Quebra de dependência das exportações in natura e retenção de margem
Para os produtores de grãos, a verticalização industrial promovida pelas usinas flex trouxe estabilidade comercial e atenuou a extrema dependência dos portos de escoamento. Na avaliação do conselheiro fiscal da Associação Brasileira dos Produtores de Milho e Sorgo (Abramilho), Luiz Otavio Tatim, a transformação local do cereal estabiliza os preços de balcão pagos ao agricultor e protege o mercado das oscilações severas de fretes.

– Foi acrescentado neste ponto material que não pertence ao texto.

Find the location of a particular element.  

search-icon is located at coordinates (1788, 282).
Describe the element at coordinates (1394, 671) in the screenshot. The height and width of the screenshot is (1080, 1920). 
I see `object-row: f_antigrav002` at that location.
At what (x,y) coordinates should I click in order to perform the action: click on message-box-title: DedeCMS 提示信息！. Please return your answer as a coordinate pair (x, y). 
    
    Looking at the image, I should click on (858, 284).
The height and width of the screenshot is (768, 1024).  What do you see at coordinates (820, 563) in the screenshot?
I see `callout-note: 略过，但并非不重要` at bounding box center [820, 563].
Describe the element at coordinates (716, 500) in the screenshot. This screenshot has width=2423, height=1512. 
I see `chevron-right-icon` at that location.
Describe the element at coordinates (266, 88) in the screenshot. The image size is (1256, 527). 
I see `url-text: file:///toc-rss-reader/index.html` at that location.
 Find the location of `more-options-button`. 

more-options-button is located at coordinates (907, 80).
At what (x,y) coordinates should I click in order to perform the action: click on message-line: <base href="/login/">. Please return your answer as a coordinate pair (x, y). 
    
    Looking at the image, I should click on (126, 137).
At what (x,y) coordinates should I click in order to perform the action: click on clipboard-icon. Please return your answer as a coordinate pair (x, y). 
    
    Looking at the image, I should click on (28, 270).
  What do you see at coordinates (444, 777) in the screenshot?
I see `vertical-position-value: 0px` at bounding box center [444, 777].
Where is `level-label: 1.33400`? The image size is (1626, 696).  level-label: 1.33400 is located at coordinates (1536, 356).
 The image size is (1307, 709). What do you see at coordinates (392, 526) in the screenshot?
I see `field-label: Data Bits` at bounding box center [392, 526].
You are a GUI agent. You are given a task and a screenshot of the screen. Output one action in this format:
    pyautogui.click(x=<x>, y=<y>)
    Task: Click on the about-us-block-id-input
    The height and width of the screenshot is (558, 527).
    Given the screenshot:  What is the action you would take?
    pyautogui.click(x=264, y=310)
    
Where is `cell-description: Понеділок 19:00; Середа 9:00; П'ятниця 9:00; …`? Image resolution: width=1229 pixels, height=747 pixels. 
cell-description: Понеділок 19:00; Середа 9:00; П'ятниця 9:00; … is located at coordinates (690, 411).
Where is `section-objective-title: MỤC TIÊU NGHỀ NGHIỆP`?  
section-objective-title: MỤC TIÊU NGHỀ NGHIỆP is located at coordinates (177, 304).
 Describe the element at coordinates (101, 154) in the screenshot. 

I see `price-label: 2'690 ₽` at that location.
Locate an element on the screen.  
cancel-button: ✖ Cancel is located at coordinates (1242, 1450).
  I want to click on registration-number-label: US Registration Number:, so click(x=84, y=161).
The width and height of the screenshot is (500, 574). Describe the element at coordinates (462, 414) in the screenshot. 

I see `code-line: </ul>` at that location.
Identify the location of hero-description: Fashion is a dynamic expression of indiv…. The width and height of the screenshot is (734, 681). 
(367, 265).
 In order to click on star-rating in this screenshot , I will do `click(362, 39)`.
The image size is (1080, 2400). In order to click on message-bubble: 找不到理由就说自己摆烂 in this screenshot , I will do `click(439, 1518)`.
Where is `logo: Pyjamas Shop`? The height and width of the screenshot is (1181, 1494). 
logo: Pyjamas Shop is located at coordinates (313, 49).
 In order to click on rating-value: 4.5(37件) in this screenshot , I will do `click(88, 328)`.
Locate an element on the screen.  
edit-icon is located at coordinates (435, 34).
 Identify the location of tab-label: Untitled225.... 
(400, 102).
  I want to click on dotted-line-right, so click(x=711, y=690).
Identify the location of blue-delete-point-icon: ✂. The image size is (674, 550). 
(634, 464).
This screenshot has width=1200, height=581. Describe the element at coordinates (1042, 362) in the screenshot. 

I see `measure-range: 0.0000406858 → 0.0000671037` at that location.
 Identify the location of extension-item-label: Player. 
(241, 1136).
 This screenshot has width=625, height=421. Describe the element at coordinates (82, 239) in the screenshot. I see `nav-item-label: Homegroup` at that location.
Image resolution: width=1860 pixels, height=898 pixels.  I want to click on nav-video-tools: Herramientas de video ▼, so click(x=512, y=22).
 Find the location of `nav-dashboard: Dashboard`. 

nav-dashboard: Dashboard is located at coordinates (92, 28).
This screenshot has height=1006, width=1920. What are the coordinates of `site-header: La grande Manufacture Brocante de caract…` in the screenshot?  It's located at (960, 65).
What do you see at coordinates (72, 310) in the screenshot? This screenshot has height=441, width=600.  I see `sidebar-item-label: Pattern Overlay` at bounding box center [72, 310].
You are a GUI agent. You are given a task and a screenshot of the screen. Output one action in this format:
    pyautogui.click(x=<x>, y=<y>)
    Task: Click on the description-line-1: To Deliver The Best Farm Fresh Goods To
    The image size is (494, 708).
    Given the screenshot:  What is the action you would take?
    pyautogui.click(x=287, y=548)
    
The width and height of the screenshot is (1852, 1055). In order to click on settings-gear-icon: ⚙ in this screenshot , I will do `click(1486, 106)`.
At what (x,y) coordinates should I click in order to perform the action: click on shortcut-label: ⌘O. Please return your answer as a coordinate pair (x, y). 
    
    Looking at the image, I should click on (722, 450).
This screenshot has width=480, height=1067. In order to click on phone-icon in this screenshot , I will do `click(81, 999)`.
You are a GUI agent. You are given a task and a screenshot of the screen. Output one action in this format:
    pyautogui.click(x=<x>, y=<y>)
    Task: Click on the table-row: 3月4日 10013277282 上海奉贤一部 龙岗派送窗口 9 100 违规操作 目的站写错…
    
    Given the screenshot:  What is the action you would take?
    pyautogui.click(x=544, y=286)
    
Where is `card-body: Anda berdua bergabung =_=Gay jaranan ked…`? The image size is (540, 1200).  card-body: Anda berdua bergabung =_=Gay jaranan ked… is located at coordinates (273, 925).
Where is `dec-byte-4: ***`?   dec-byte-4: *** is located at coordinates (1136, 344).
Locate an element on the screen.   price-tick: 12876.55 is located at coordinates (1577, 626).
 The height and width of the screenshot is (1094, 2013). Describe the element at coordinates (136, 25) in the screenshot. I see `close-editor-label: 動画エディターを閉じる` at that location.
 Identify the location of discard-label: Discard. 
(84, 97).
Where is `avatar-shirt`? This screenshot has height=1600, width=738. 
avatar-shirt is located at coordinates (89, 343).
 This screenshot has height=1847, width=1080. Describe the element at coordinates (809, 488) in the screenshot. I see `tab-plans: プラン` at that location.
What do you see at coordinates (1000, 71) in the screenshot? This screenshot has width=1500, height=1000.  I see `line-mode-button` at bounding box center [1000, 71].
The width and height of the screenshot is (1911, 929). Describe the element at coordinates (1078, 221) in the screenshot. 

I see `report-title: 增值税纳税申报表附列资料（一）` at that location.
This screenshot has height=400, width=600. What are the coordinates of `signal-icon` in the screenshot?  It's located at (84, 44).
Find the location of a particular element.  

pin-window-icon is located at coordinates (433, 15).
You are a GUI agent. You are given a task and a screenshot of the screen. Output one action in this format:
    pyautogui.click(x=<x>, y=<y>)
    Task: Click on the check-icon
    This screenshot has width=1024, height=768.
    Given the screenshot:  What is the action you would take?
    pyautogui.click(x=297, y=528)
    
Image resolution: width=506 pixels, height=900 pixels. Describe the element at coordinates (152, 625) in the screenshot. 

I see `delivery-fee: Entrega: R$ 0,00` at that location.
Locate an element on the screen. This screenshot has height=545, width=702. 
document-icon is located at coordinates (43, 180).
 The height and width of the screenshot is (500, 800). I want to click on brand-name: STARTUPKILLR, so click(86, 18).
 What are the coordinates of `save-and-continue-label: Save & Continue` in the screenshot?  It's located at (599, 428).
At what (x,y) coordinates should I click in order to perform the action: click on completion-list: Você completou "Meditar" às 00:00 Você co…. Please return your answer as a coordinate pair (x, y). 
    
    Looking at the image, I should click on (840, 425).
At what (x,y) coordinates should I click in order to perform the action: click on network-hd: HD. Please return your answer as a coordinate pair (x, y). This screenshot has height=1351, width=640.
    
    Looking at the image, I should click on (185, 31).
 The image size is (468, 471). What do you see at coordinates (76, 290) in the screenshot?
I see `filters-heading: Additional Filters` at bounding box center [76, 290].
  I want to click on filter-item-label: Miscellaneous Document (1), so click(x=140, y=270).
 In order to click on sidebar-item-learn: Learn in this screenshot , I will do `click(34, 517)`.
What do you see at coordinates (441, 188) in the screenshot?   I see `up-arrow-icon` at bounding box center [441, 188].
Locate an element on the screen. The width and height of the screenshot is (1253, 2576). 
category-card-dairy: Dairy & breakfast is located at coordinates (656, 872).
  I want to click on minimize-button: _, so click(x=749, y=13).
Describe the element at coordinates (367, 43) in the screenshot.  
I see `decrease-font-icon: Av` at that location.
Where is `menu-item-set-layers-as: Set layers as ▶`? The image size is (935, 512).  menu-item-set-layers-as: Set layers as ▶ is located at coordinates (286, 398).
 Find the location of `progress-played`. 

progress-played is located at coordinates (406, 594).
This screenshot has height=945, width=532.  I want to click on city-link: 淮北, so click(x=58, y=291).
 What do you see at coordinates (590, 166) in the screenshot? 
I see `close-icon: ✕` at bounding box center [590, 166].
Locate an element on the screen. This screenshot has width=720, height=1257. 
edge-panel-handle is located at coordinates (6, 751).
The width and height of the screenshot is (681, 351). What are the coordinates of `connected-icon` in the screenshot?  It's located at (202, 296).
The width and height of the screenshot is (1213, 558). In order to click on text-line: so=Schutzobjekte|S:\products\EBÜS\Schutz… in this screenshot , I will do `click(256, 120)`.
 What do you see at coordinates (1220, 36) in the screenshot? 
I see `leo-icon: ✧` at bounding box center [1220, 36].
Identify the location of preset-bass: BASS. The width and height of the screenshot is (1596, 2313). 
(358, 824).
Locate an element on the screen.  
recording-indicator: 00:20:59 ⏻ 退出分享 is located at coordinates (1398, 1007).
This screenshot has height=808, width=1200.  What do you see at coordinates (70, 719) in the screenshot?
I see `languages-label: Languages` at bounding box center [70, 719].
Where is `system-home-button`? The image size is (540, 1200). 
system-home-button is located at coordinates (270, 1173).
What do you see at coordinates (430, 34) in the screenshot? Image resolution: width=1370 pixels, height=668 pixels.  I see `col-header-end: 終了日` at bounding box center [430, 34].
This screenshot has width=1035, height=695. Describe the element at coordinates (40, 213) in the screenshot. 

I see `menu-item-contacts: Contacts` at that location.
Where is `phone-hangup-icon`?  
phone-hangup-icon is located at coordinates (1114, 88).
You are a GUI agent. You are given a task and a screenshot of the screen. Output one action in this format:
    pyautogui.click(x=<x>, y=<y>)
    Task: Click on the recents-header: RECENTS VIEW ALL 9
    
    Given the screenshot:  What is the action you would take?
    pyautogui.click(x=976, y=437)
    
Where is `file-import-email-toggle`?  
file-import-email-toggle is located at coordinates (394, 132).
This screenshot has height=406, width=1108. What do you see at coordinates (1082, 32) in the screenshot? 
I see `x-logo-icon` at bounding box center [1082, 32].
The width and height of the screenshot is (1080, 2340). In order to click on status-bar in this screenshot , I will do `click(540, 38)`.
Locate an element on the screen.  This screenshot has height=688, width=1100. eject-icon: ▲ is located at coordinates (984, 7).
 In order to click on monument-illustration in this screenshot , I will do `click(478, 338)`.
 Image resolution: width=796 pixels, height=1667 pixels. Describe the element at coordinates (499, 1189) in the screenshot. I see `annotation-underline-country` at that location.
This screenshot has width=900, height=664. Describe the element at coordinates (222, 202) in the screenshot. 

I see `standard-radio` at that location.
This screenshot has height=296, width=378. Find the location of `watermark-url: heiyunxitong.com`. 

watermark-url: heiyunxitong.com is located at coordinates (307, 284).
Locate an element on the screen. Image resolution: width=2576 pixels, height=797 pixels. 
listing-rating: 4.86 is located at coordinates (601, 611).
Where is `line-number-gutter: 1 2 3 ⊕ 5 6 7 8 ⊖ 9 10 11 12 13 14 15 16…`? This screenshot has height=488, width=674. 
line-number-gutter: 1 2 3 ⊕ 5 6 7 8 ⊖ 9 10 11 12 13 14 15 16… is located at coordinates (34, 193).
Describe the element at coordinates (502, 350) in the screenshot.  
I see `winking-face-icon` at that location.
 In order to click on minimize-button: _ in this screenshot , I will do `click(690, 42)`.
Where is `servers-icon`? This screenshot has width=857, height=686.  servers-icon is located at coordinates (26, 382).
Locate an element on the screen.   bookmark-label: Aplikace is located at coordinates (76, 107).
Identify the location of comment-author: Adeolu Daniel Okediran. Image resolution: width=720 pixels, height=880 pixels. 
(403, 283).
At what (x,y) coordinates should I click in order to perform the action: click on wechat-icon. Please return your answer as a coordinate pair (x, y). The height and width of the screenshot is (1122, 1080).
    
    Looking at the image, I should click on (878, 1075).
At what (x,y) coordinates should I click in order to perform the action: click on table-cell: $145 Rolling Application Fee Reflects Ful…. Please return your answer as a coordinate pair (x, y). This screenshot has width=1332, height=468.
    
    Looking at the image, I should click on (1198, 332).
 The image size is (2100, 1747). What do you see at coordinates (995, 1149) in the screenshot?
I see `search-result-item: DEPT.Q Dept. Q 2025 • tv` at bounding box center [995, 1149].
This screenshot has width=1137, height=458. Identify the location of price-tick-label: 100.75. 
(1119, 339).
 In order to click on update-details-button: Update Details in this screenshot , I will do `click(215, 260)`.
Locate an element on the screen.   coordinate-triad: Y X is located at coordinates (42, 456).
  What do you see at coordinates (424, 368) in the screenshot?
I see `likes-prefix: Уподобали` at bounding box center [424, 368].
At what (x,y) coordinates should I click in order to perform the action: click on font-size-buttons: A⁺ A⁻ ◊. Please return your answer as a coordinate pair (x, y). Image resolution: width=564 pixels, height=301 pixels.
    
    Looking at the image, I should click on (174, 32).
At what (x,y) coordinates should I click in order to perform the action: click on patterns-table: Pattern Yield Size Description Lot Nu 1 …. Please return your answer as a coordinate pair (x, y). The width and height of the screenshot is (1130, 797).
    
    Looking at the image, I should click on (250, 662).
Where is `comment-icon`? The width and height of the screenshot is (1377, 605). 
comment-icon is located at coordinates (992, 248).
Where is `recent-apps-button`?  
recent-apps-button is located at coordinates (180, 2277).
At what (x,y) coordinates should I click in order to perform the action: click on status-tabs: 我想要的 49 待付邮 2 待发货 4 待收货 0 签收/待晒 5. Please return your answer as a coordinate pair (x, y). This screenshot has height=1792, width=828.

“Em vez de exportarmos apenas a matéria-prima bruta, passamos a transformar o milho em combustível renovável e proteína animal dentro do próprio estado. Isso retém a margem financeira na origem, atrai investimentos privados e gera empregos qualificados no interior do país, reduzindo o tráfego de insumos por longas distâncias”, avalia Tatim.
A sinergia entre lavoura, bioenergia e pecuária cria um ecossistema mais resiliente e anticíclico. Ao fornecer uma fonte de proteína concentrada e barata para os confinamentos do Centro-Oeste, o DDG acelera o giro da pecuária de corte, permitindo que Mato Grosso atue simultaneamente como o maior produtor de grãos e um dos principais polos de carne bovina do mundo, de forma complementar e ambientalmente sustentável.